什么是 Iterable 和 Iterator public interface Iterable { Iterator iterator(); }

public interface Iterator { boolean hasNext(); Item next(); void remove(); // 不推荐用 }
为了 Python 式的简洁, 我们需要自己实现 Iterator 接口.
- 为啥算法课不用 python 来教呢? 这样就不用刻意处理数据类型/iterator/数组变长等问题了.

applications

新手阶段建议少用 Java 现成的数据结构库. 因为里面包含的操作可能比较多, 性能难以评估.
例子: 函数调用. 包含了 stack 式的 push 和 pop.
例子: arithmetic expression evaluation. 用两个 stack.

另: Python 中的 stack 和 queue

参 https://docs.python.org/3/tutorial/datastructures.html#more-on-lists
Python 中的 list 在末尾 append 和 pop 效率比较高. 但在开头 insert 或 pop 比较慢, 因为这样剩下元素的位置都要平移. 因此:
stack 直接用 list 即可, 在末尾 append/pop
queue 可以用 collections.deque , 用 append 和 popleft 方法

w2 Elementary sorts

介绍三种基本的 sort 方法. 其中 selection sort 和 insertion sort 都是 $\Theta(N^2)$. shellsort 可以突破 $\Theta(N^2)$. 这三种方法都不占用额外内存.

Sorting introduction

利用 callbacks 机制, 让 sort() 适应各种类型
- callback = refence to executable code
- Java 里可以用 interface 实现
  - 把 array of objects 传给 sort()

文本与元素定位记录 >>

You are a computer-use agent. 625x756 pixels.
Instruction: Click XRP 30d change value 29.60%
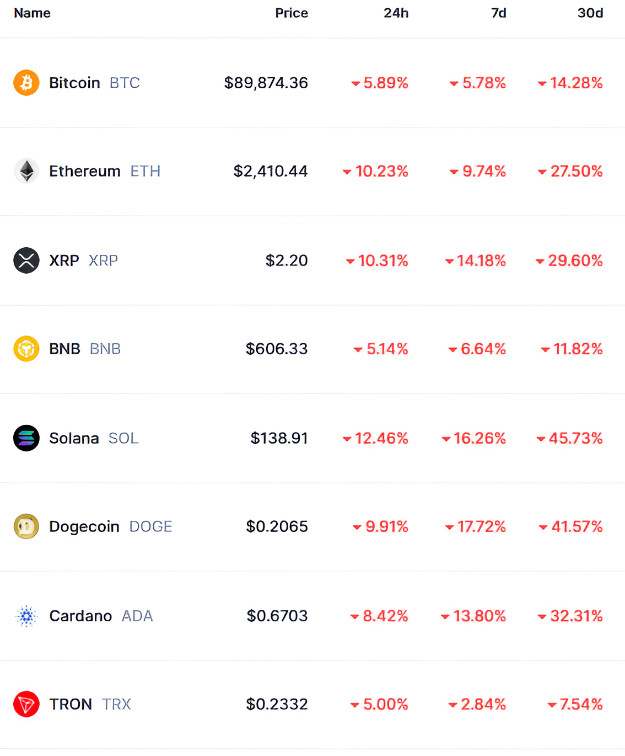pyautogui.click(x=575, y=260)
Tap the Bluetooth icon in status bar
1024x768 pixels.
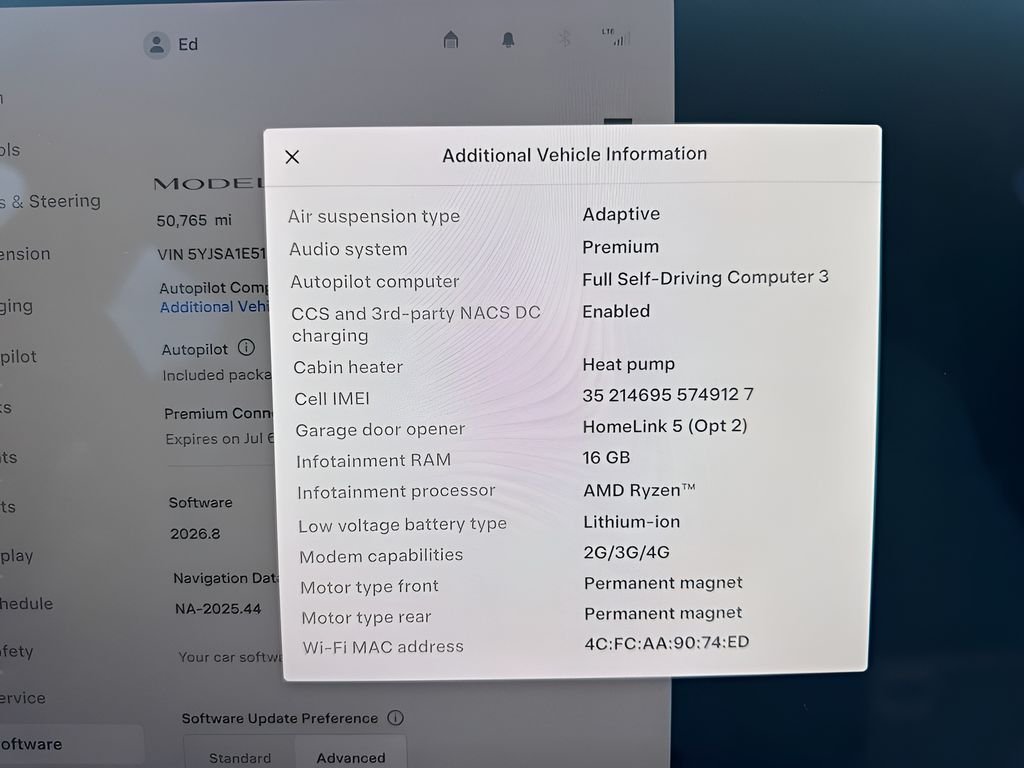pos(564,40)
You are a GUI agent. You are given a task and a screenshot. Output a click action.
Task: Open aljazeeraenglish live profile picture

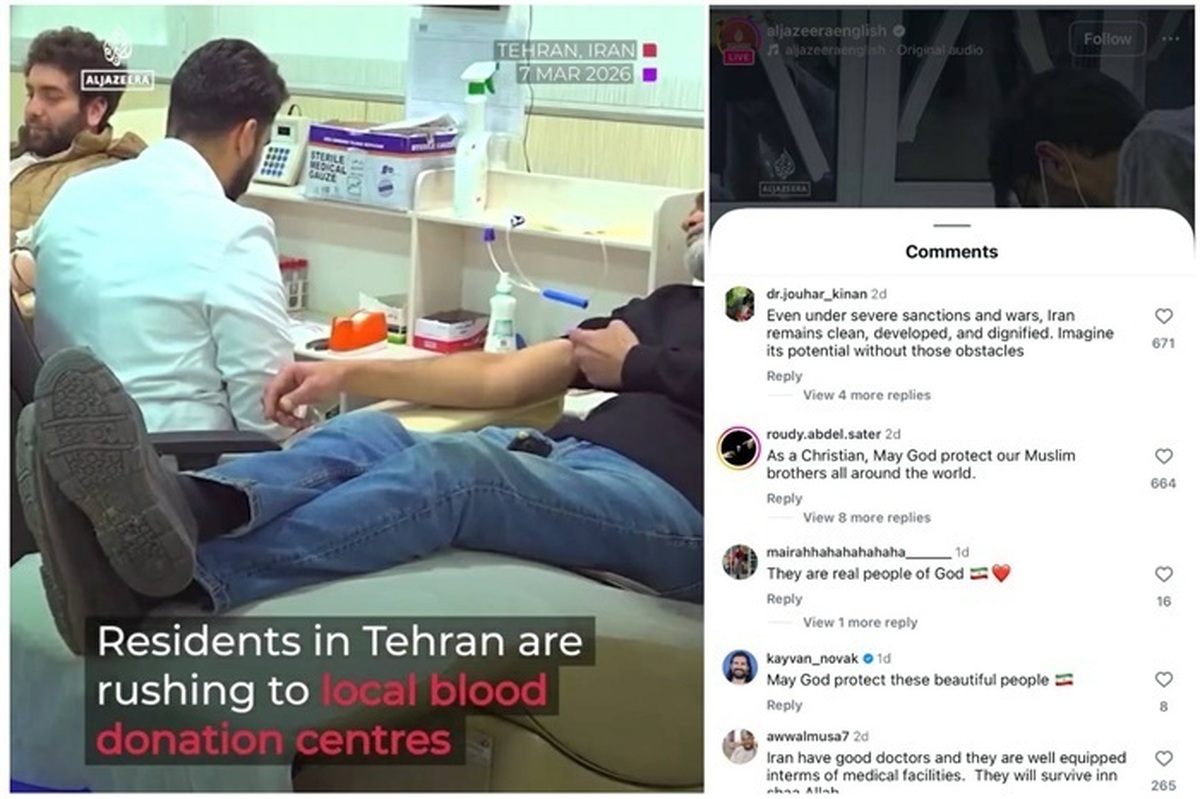pos(739,39)
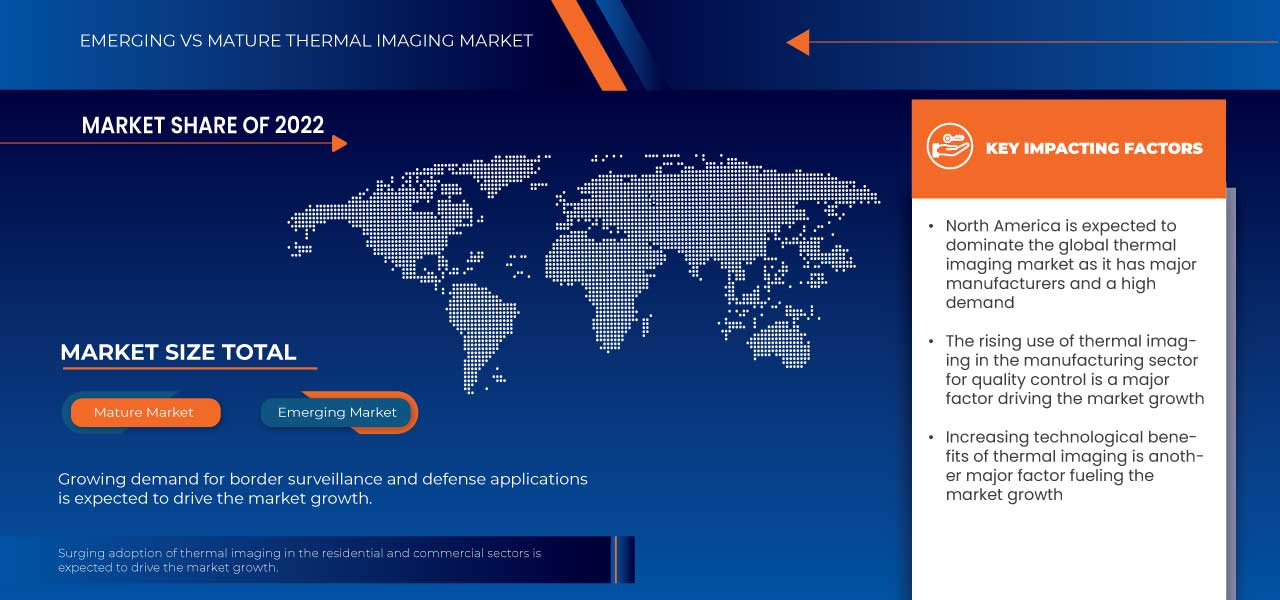Select the bullet about North America dominating
Image resolution: width=1280 pixels, height=600 pixels.
tap(1070, 264)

挑战任务 >>
A. 按照这篇算法笔记，在 Python 中实现 queue 应该用什么？
B. 请输出笔记中从“介绍三种基本的 sort 方法.”到“objects 传给 sort()”的这一段，一字不改。
这些条目与笔记内容并无关联。

最终答案 >>
A. 用 collections.deque，配合 append 和 popleft 方法。

B.
介绍三种基本的 sort 方法. 其中 selection sort 和 insertion sort 都是 $\Theta(N^2)$. shellsort 可以突破 $\Theta(N^2)$. 这三种方法都不占用额外内存.

Sorting introduction

利用 callbacks 机制, 让 sort() 适应各种类型
- callback = refence to executable code
- Java 里可以用 interface 实现
  - 把 array of objects 传给 sort()